Tak terasa, sudah memasuki Haul Abah KH. Kholili Nawawi yang ke-21 . Namun bagi saya, Abah serasa masih hadir dalam setiap kehidupan dan langkah yang saya jalani. Kehadirannya tentu tidak dalam wujud fisik, melainkan dalam bentuk nasihat-nasihat yang seolah terus mengiringi, juga dalam suara batin yang sering disurvei jika ada langkah saya yang salah.
Abah KH. Kholili Nawawi sebenarnya bukan Abah kandung saya. Tetapi Beliau sendiri yang terlebih dahulu meminta saya bertanya “Abah”, sebelumnya saya memanggil Beliau “Bek Tuan”. Mungkin karena saya sudah lama ikut dan sering menemani Beliau sejak masa kecil. Kedekatan itu tumbuh secara alami, tanpa jarak, tanpa formalitas, sebagaimana hubungan guru dan murid yang dilandasi kasih sayang dan keteladanan.
Ingatan saya sering kembali pada masa-masa itu, seolah baru kemarin. Abah mengajar membaca al-Qur’an secara rutin di mushalla. Saya selalu diletakkan di bagian paling depan, bukan karena keistimewaan, tetapi agar bisa segera keluar dari mushalla setelah selesai. Hal kecil, namun menunjukkan kepekaan Abah terhadap kondisi dan kebutuhan anak kecil, sebuah bentuk pendidikan yang senyap namun membekas.
Abah adalah sosok yang sangat istiqamah dalam berjama’ah. Untuk shalat dhuhur dan ashar, Beliau selalu shalat berjamaah di masjid yang sekarang dikenal dengan nama Masjid al-Syafi’iyah. Sedangkan untuk maghrib dan isya’, Beliau berjama’ah di mushalla. Saat maghrib, Beliau menjadi makmum karena ada Mbah As’ad yang menjadi imam. Namun ketika isya’, Beliau sendiri yang maju sebagai imam shalat. Ada adab, ada tatanan, dan ada keteladanan yang diwujudkan tanpa perlu banyak kata. Semua itu masih jelas tergambar dalam ingatan saya. Sebenarnya itu sudah tujuh puluh tahun yang lalu… hehehe
Keistiqamahan Abah tidak hanya tampak dalam mengajar, tetapi juga dalam mengaji. Hingga usia beliau telah dipanggil “Kyai” oleh masyarakat, Abah bersama Ummi Aminah tetap istiqamah mengaji kepada Kyai Yahya dan Kyai Qoffal. Terlebih lagi, karena sudah mengaji bertahun-tahun dan telah khatam berkali-kali kitab al-Hikam , Sullam Safinah , dan Faraidl , konon Beliau berdua sampai disuruh berhenti mengaji. Hehehe. Sebuah kisah yang bagi saya justru menegaskan kerendahan hati dan kesungguhan dalam menuntut ilmu. Sejujurnya, jarang sekali saya melihat kyai, terutama kyai muda, yang masih mau terus mengaji dengan ketekunan seperti Beliau berdua.
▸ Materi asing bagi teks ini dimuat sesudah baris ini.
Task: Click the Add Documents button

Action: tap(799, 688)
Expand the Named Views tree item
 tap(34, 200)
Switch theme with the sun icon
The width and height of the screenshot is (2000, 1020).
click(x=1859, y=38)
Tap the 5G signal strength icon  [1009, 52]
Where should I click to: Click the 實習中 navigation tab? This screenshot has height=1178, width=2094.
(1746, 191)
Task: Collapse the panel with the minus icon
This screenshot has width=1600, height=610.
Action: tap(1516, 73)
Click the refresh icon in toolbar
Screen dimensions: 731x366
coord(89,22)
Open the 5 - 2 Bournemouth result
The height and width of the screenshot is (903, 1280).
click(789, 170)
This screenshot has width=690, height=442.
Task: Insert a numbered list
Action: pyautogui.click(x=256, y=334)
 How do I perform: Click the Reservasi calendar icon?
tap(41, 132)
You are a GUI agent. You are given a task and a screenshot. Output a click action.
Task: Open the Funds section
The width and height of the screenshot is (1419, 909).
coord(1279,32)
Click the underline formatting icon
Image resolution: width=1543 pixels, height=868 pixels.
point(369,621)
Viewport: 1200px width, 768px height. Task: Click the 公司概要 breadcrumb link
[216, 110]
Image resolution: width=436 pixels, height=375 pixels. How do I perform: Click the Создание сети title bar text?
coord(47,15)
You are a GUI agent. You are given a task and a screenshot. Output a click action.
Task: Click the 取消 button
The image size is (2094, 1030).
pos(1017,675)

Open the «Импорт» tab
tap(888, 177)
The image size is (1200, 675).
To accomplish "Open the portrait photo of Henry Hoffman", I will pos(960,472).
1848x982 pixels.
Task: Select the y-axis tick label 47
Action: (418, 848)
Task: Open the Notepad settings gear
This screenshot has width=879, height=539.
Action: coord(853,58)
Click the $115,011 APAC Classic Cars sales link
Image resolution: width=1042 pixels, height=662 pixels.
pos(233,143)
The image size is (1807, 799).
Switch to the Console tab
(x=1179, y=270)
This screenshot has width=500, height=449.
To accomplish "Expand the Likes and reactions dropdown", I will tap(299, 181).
saya Sepanjang bersama Abah, saya tidak pernah mendengar Beliau marah, apalagi membentak Ummi Aminah. Relasi keduanya mencerminkan keteduhan, adab, dan akhlak yang hidup, bukan sekadar diajarkan. Dari sanalah saya belajar bahwa kepemimpinan seorang kyai tidak hanya ditampilkan di hadapan santri dan jama’ah, tetapi juga di ruang paling sunyi bernama keluarga.
Pada Haul ke-21 ini, saya semakin menyadari bahwa warisan terbesar Abah KH. Kholili Nawawi bukan hanya Pondok Pesantren Miftahul Ulum Ganjaran yang beliau asuh, melainkan jejak keteladanan: istiqamah dalam ibadah, tawadhu’ dalam ilmu, dan kelembutan dalam akhlak. Warisan itu terus hidup, menuntun, dan bagi saya terus “hadir” hingga hari ini.